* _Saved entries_
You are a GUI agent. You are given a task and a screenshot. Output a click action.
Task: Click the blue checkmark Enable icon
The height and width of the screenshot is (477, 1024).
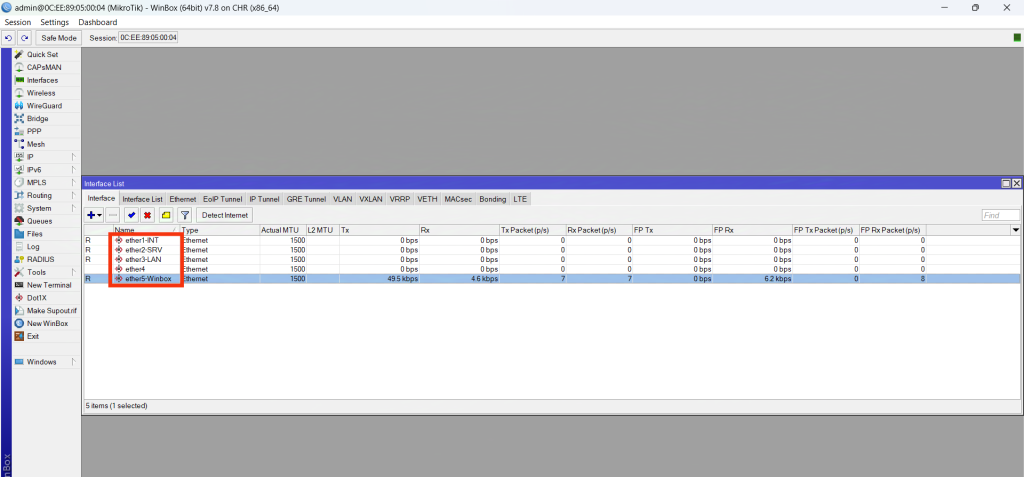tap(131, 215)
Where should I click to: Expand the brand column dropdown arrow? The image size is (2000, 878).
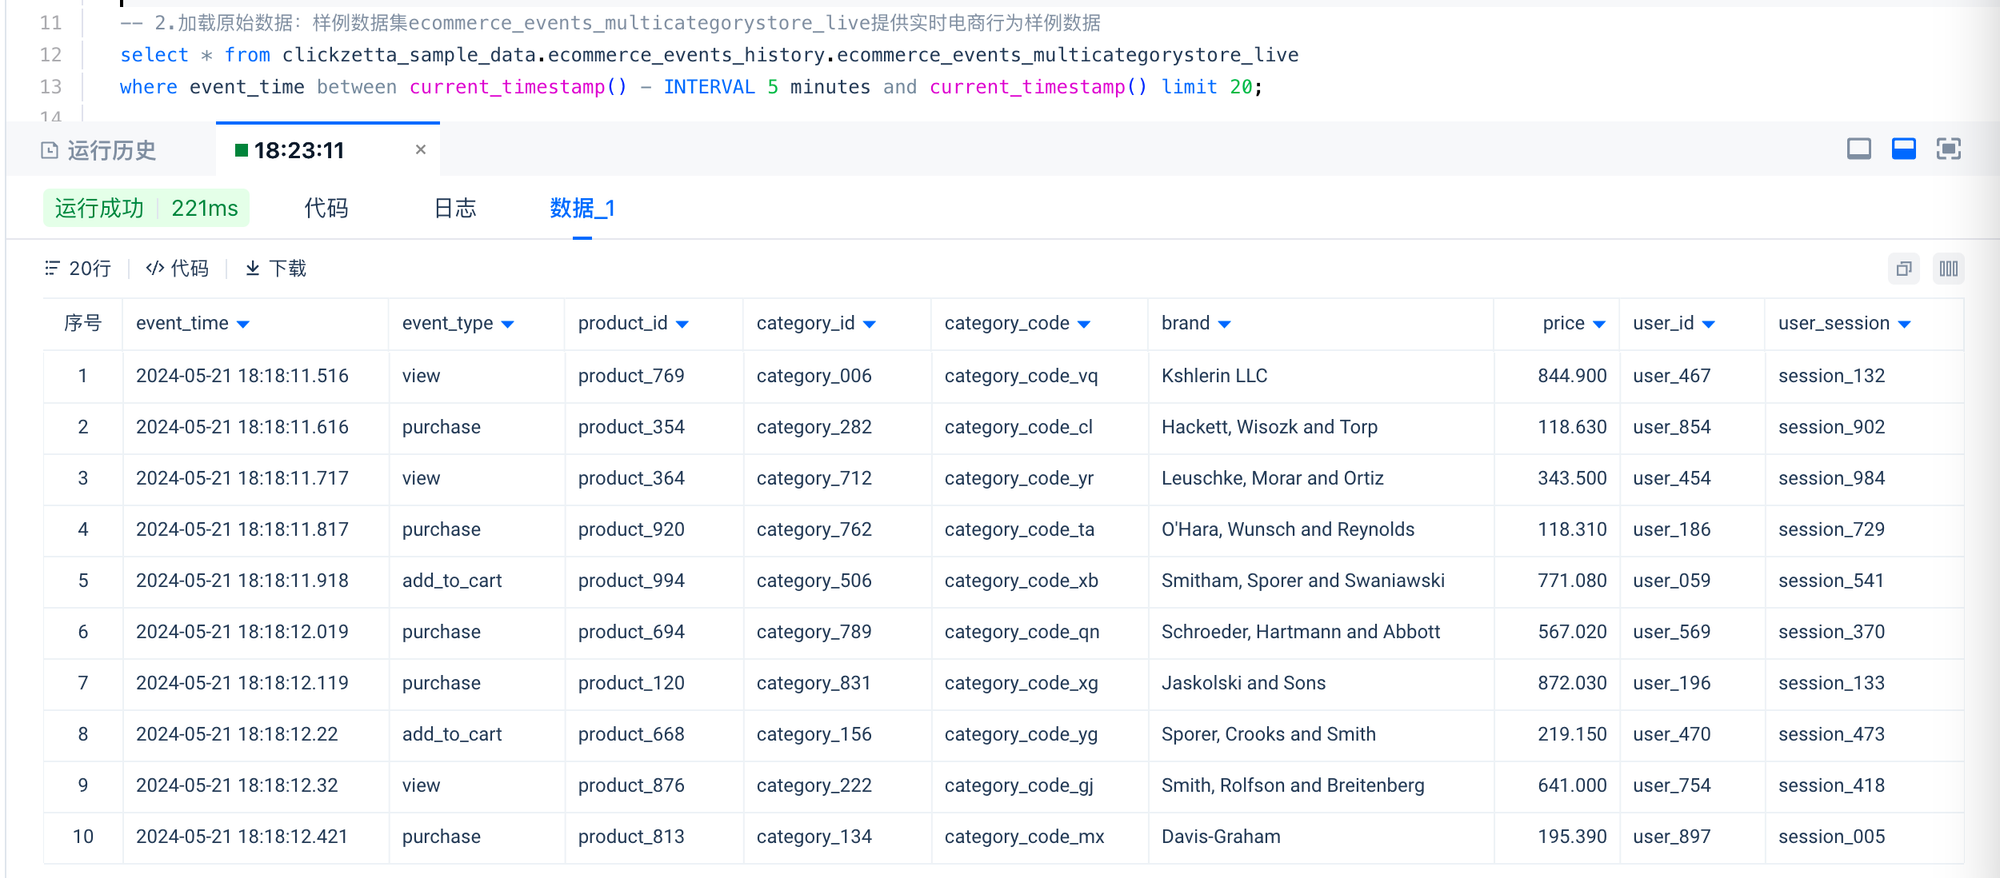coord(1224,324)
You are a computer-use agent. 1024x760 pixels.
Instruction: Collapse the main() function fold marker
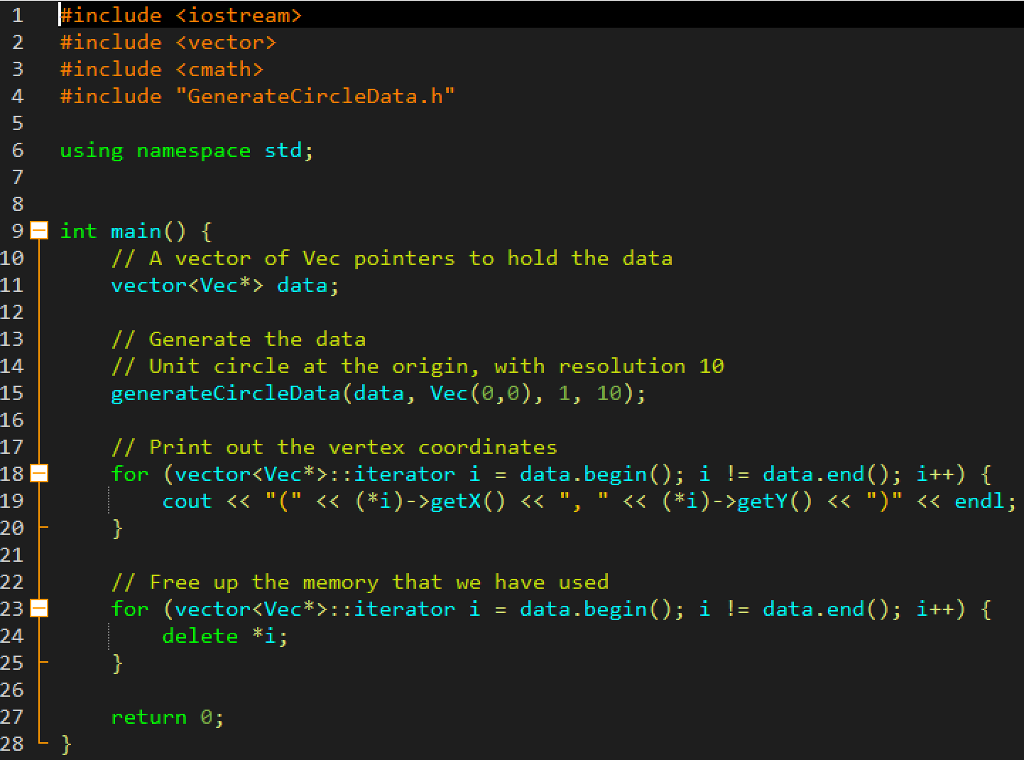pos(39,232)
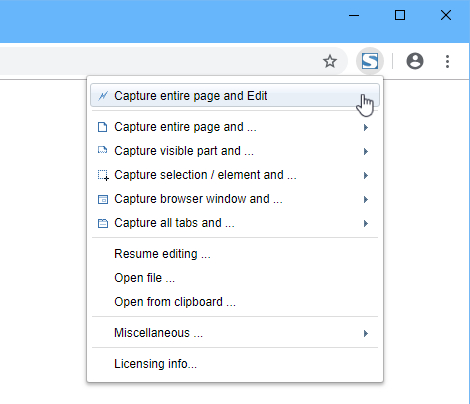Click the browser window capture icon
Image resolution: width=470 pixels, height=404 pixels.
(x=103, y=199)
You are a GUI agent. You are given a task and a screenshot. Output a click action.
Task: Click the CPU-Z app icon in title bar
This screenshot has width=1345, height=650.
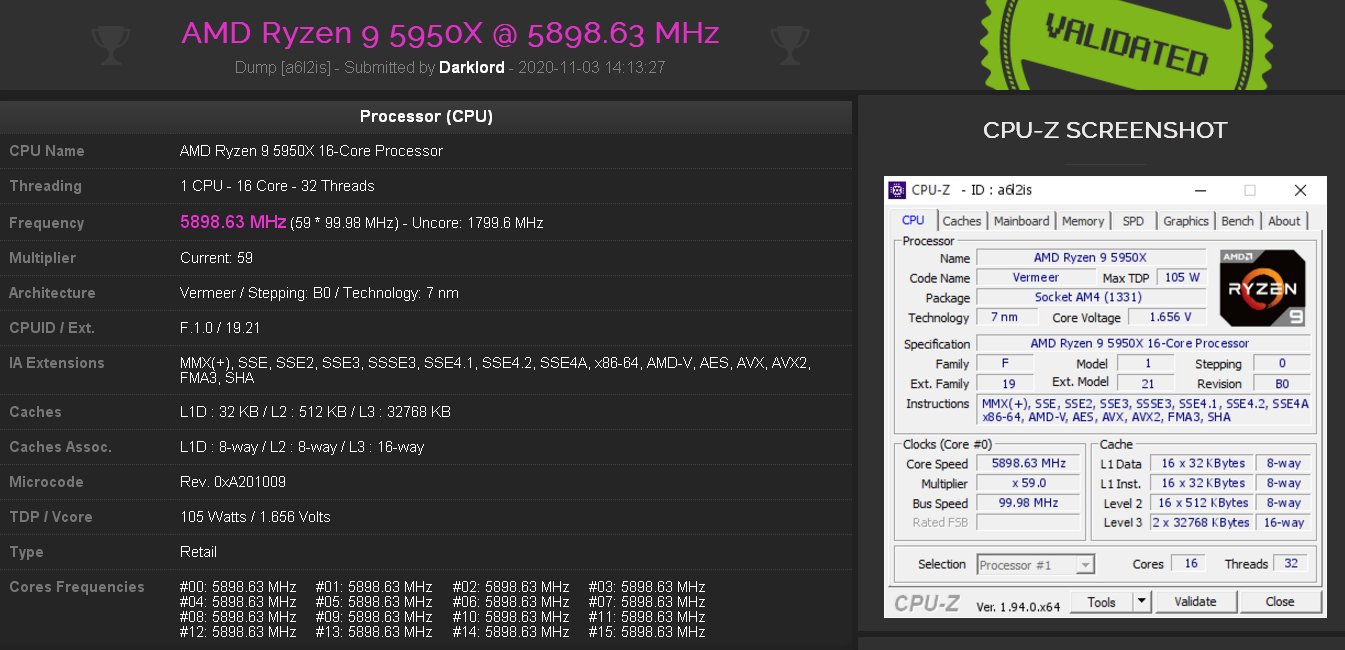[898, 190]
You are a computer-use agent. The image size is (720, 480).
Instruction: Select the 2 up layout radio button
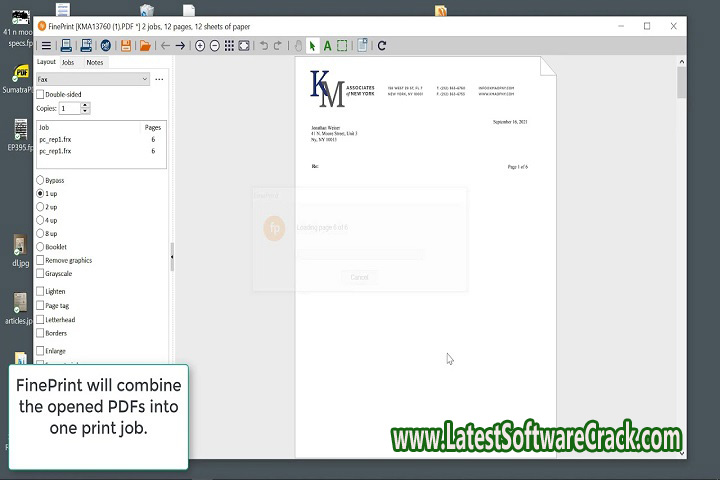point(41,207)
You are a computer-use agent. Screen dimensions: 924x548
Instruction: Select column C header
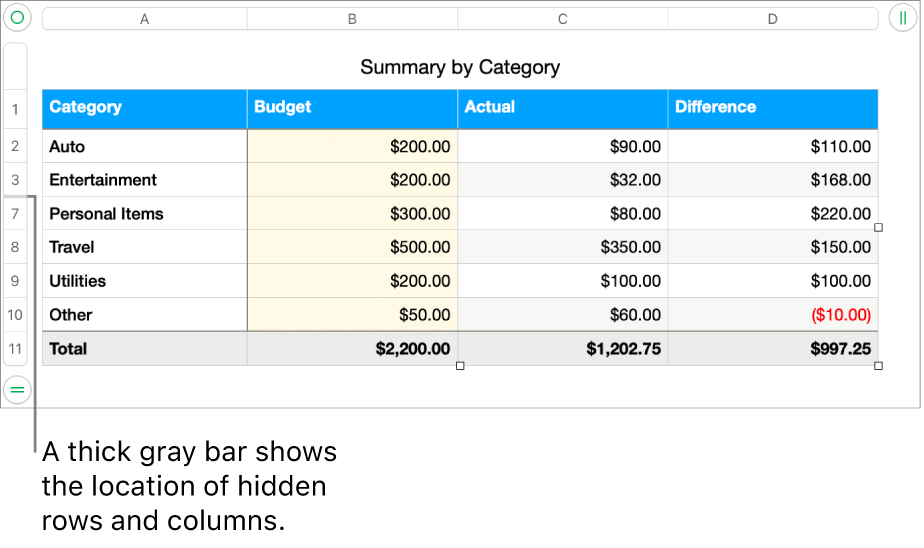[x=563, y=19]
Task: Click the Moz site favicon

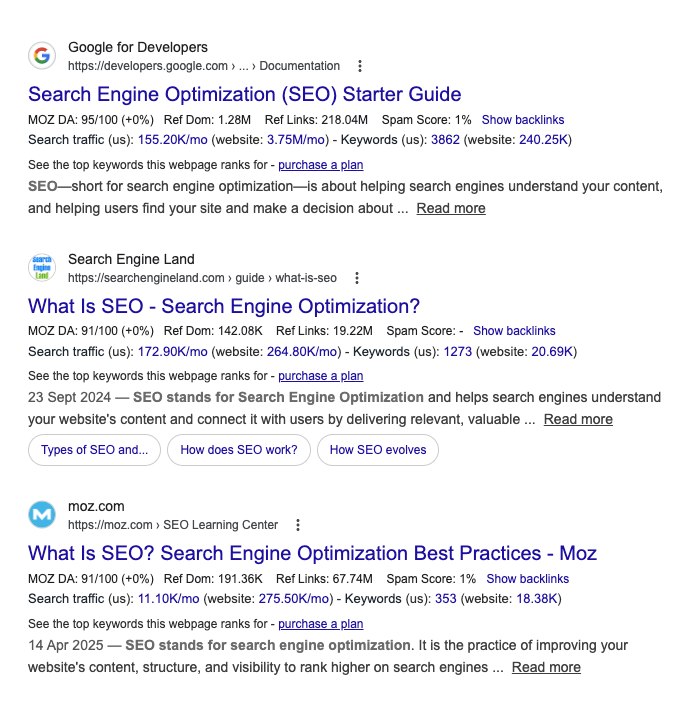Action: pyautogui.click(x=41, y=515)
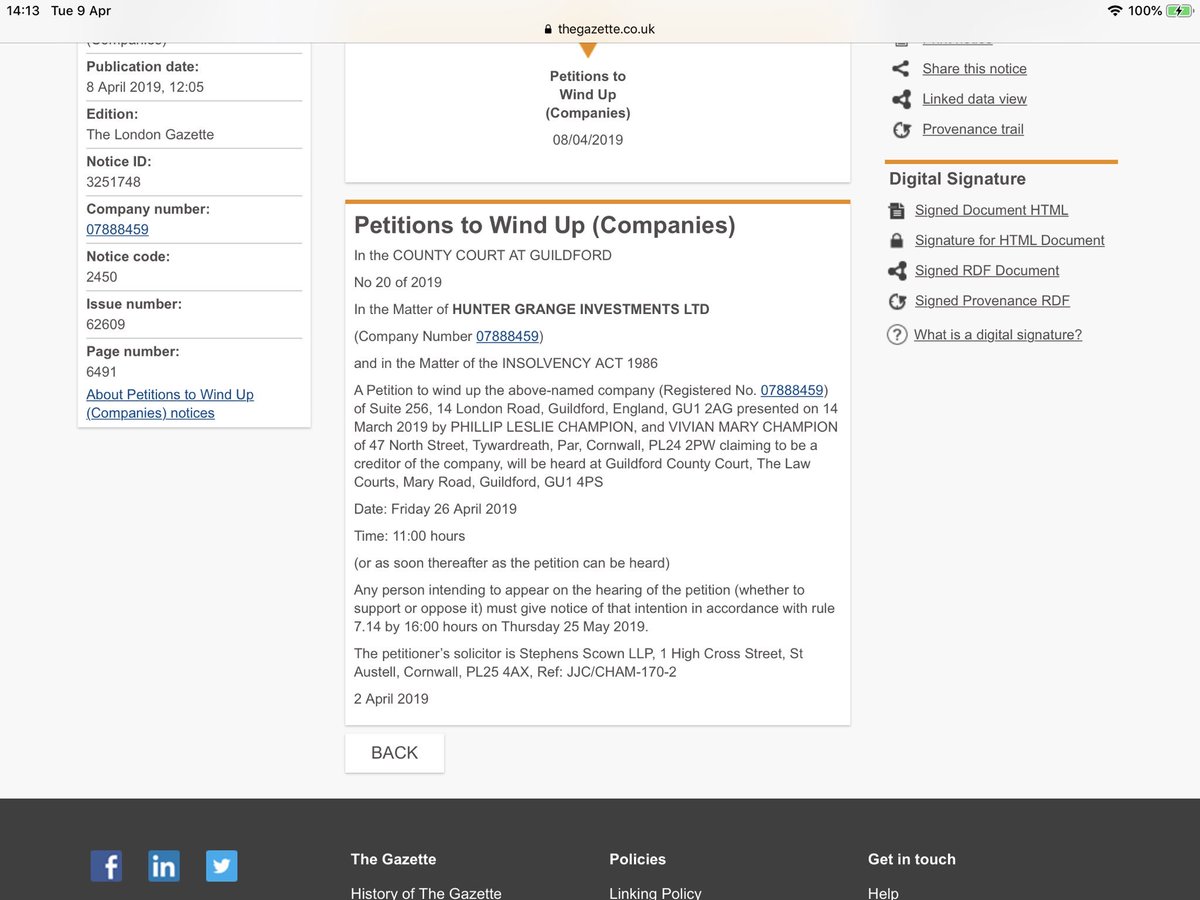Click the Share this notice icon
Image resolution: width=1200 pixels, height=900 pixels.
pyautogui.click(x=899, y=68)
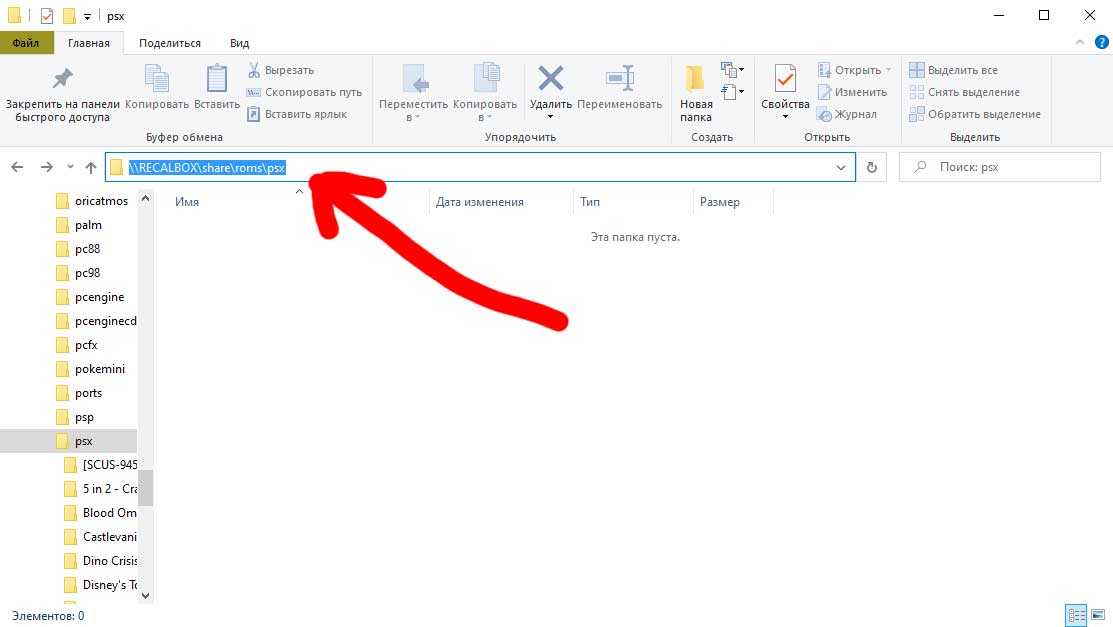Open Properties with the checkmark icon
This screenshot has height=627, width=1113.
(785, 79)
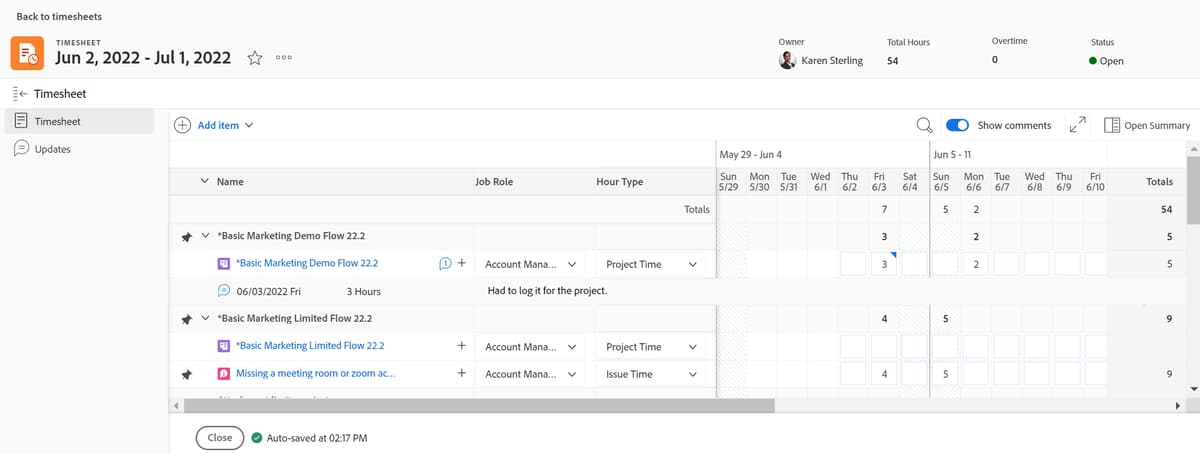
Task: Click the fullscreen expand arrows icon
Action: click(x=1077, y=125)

* _What to work on_
Look above for the line with "Where should I", then print it and each line after it down to and including the line with "Task: Click the CPU-Z app icon in title bar". Leave out the pictures and keep the wording exact.

* _Output of the exercise_
Where should I click to: Expand the brand column dropdown arrow? The image size is (2000, 878).
coord(1224,324)
You are a computer-use agent. 1024x760 pixels.
Instruction: Collapse the main() function fold marker
pos(39,232)
Click the browser window capture icon
Image resolution: width=470 pixels, height=404 pixels.
(x=103, y=199)
You are a GUI agent. You are given a task and a screenshot. Output a click action.
Task: Click the CPU-Z app icon in title bar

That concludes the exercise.